Legislative elections have been held twice: in 1996 (won by Fatah) and 2006 (won by Hamas).

In theory, the mandate of the 2006 PLC expired in 2010. The PLC has not met in a regular session since the 2007 West Bank-Gaza split. The Hamas ‘Change and Reform’ bloc has however continued to convene as the PLC in Gaza. A Change and Reform bloc meeting at the PLC in Gaza in August 2017 was attended by Fatah members opposed to Abbas led by Mohammed Dahlan (who appeared via video conference).

With the PA legislative and oversight process effectively frozen, Mahmoud Abbas has increasingly ruled through presidential decrees. According to the PA’s Basic Law, the president “shall have the right, in cases of necessity that cannot be delayed, and when the Legislative Council is not in session, to issue decrees that have the power of law.”

In September 2007 Abbas issued a new electoral law mandating that PLC elections take place “based on a proportional representation system (list system) composed of a party, coalition of parties, or a group of voters.” Previous PLC elections in 2006 had taken place according to the 2005 election law “based on the mixed electoral system [split] evenly (50%-50%) between the relative majority (multiple constituencies) and proportional representation (list system) considering the entire Palestinian territories as one electoral constituency”. Hamas believes a “mixed system serves its interests while Fatah and Abbas believe that the proportional representation is the one that serves theirs.”
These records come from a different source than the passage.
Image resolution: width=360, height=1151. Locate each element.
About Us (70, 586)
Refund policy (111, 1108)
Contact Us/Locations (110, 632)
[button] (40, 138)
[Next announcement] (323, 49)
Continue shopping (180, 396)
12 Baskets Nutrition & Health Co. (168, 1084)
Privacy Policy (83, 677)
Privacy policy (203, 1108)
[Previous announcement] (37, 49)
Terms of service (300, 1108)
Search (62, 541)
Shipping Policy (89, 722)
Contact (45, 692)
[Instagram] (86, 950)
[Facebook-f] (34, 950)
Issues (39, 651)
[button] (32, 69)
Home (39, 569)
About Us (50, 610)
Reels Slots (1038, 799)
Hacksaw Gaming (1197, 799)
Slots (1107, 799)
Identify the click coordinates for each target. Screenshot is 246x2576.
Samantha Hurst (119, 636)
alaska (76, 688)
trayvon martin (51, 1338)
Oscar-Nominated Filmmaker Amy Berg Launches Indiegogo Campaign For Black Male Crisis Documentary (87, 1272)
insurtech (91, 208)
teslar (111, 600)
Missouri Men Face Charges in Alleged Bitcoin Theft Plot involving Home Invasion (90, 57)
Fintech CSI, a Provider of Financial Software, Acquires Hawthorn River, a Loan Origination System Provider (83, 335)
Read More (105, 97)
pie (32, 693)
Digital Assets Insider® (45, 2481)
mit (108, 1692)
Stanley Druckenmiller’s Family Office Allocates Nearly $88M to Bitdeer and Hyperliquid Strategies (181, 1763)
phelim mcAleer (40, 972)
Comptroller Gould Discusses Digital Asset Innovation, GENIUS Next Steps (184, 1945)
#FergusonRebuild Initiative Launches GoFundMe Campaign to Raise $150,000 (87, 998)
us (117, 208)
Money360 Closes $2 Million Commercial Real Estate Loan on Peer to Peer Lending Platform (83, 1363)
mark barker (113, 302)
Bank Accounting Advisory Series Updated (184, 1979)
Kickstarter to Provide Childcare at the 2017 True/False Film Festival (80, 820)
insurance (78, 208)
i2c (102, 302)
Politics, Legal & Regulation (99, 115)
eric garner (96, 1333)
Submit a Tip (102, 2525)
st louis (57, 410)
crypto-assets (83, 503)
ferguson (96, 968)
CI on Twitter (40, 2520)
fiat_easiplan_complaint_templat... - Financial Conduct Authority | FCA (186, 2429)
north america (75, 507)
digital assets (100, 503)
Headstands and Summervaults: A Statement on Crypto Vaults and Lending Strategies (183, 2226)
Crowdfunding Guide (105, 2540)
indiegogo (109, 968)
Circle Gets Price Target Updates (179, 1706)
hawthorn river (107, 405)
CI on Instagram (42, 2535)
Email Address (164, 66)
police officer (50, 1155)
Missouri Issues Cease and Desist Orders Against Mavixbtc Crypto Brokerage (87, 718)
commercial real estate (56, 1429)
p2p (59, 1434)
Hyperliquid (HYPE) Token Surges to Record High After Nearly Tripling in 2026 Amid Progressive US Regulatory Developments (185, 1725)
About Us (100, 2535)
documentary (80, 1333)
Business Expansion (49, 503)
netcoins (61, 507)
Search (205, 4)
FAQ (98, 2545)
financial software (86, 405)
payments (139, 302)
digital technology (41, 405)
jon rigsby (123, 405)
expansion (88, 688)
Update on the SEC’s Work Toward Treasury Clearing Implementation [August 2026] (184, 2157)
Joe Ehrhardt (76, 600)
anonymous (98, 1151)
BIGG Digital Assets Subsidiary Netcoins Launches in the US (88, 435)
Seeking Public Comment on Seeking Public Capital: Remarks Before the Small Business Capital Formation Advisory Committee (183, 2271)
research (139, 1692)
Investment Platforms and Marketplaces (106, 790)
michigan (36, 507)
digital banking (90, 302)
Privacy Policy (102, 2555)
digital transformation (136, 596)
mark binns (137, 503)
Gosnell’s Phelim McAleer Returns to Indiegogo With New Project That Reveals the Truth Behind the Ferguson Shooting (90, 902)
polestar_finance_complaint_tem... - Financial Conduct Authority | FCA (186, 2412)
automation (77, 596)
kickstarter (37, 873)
In December 2018, the Constitutional Court dissolved the 2006 PLC and called for legislative elections within 6 months (by mid-May 2019). Shortly after, Saeb Erekat called for the PLC to be replaced by a new “constituent assembly of the State of Palestine”. Hamas condemned the move as illegal and unconstitutional — although it left open the door for “‘consensual general elections’ in case Fatah pledges to accept their results whatever they are.”

In January 2021, Abbas issued a presidential decree announcing that elections for the PLC would take place on 22 May. This came after Hamas made several concessions on electoral modalities, including acceptance of a proportional representation system. On 29 April, Abbas indefinitely postponed the electoral process citing Israel’s refusal to permit the inclusion of East Jerusalem. The move was opposed by most factions – including Hamas, the PFLP, and DFLP – as well as the Fatah’s splinter factions lead by Nasser Kidwa, Marwan Barghouti and Mohammed Dahlan. Analysts have cited Fatah’s own internal rivalries as the main reason for Abbas’s decision. 

As of March 2019, there were 7 PLC members imprisoned by Israel, the majority of them held without charge or trial – these include Ahmad Sadaat (PFLP), and Marwan Bargouthi (Fatah). In December 2016 Abbas lifted parliamentary immunity from his Fatah rival and PLC member Mohammed Dahlan, along with four other PLC members seen to support him.

The protocols for holding of PLC elections – including in East Jerusalem – are set out in Annex 2 of the 1995 Israeli-Palestinian interim agreement (Oslo II) and the 2007 and 2021 electoral laws issued by Abbas.